Теперь совсем коротко. Иосиф, у меня с собой список поэтов, я хочу, чтобы вы назвали несколько их произведений, первые, что приходят в голову. Итак, Баратынский.

Весь, весь Баратынский, от начала до конца, ранний и поздний, поздний особенно… Ну, если хотите, "Бокал", "Смерть", "На посев леса", "Дядьке-итальянцу". Этого достаточно.

Державин?

Не могу выделить что-то определенное. "На смерть князя Мещерского", наверно. Конечно, оды. Поехали дальше.

Пушкин?

Почти вся лирика, "Медный всадник", "Домик в Коломне", "Евгений Онегин" конечно же. Мои пристрастия банальны… Нравится все…

Ходасевич?

"Путем зерна" — это главная книжка для меня, вторая часть "Европейской ночи". Помню, как я читал его. Эссе тоже очень любопытны, но я не слишком… Я читал "Некрополь", конечно, но… Я не читал его статей о Пушкине. Больше всего я люблю его стихотворения "Дарье" и — как оно называлось? — "Англичанка".

"Встреча".

"Встреча". Эти два хорошо сочетаются вместе.

Мандельштам?

Весь.

И все-таки — поздний или ранний?

Выдержки из записей >>
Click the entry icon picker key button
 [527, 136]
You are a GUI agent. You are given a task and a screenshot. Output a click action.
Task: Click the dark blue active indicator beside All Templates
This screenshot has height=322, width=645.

Что нужно сделать >>
1. Пожалуйста, продублируйте из фрагмента интервью без единого изменения отрывок, который открывается словами, содержащими "Весь, весь Баратынский, от", и закрывается словами "оды. Поехали дальше.".
2. Ответьте по фрагменту интервью на вопросы:
(a) Какую книгу Ходасевича собеседник называет главной для себя?
(b) Какие произведения Пушкина, помимо лирики, он перечисляет?
(c) Что он отвечает на вопрос о Мандельштаме?

Ответы по заданиям >>
1.
Весь, весь Баратынский, от начала до конца, ранний и поздний, поздний особенно… Ну, если хотите, "Бокал", "Смерть", "На посев леса", "Дядьке-итальянцу". Этого достаточно.

Державин?

Не могу выделить что-то определенное. "На смерть князя Мещерского", наверно. Конечно, оды. Поехали дальше.

2.
(a) "Путем зерна".
(b) "Медный всадник", "Домик в Коломне" и "Евгений Онегин".
(c) "Весь".